At 22:20 after factoring out eta, why do the terms inside the brackets have to be equal to zero rather than eta itself? I thought the point of eta was to represent the deviation from the function, which would ultimately be (its limit to) zero? Not sure if my question is well-worded
Your Taylor series (3:56) is missing the factorials...
I thought so too
He realised his mistake and added factorials in another Taylor expansion. It's moot point anyway, since he ignores the higher order terms.
I am lost at 22:30; why that term has to be 0; can the integration of eta over dt = 0? which means at any particular time, eta !=0, but overall all (integration) = 0?
The fundamental lemma of calculus of variations. Google the proof
The kinetic energy T = (1/2).m.(dx/dt)^2 results from integrating W=Fdx where F=m.d2x/dt2, so Newton's 2nd law is put in on beforehand.
Around 22:25 he says: for the integral to be zero WE REQUIRE the integrand to be zero. Hmmm.
For the integral to be zero over any arbitrary interval, I'm pretty sure the integrand has to be zero. There are plenty of functions that integrate to zero over one particular interval, but I only know of one whose integral is always 0 for any arbitrary interval, f(t) = 0.
1) for lagrangian formalism we simply define T to be that expression. The fact it represents energy can be derived then from our postulate.
2) The fundamental lemma of calculus of variations. Google the proof
@8:09 So where is your video on the Taylor Series? I could not find it in your channel! Did you ever make one? Or have you removed it? PLEASE respond!
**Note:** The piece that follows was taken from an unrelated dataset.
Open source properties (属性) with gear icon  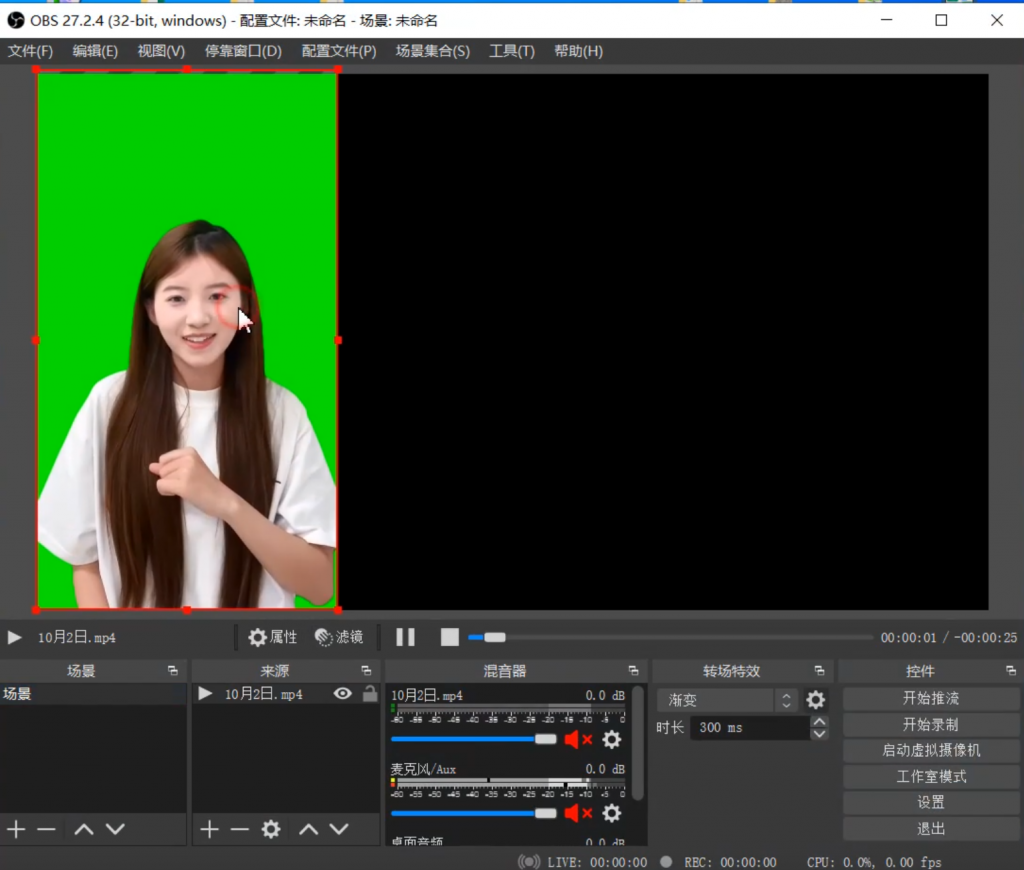272,637
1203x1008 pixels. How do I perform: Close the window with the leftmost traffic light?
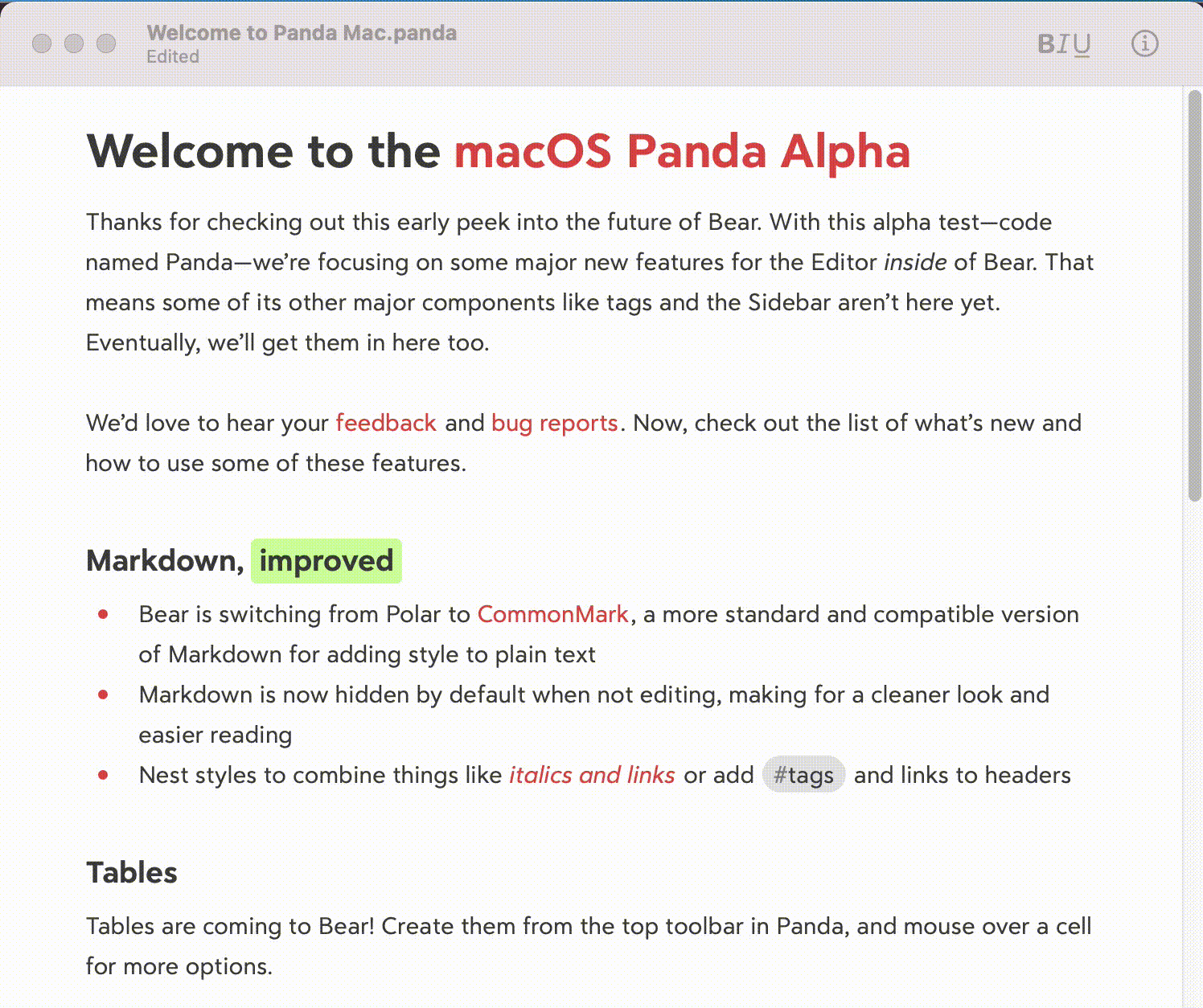(x=42, y=43)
I can’t seem to find your video on Taylor Series that you refer to at 3:19
I want to know how we figured out that action principle holds. How do we know that (T-V) dt should be minimum?
Please explain this.
What happens if you also consider the higher terms? Or is QM a better model at that level?
@12:10 how is (dn/dt)**2 considered second order? It seems as though its just a squared first order derivative.
How did you derive mv^2/2 ? I guess this has to be an axiom in this formulation of classical mechanics.
You can think of the kinetic energy as the integral of the object's momentum. The more "push" it has amassed, the more energy it has
How do I project this over a Mandlebrot set?
At the very beginning of the video, three "paths" of motion in the t-x plane are drawn. A "path" in the t-x plane is merely the graph of a position function x(t). But, none of the three paths shown is the graph of a function.
22:43 am I missing something here? Constraining the integral to be zero does not necessarily mean that the integrand is zero at all points in the interval, because you could have positive and negative areas of the sum that cancel out.
If the integrand was always positive or always negative, I could see this argument holding, but clearly the x-acceleration is not always one sign, and the change in potential energy is not always one sign either.
it has to hold for all values of eta.Yes it could cancel for a cherry picked eta, but for all possible eta: F=ma.
The fundamental lemma of calculus of variations. Google the proof
@@DrDeuteron Wouldn't that mean that there might be a cherry picked eta, which describes a valid path while breaking F=ma?
When you write the Taylor series at 3:20, where do all the factorials go?
how do the particles go back in time? How do the occupy two positions in time?
I completely stopped understanding about a minute in but your voice was nice to have on in the background.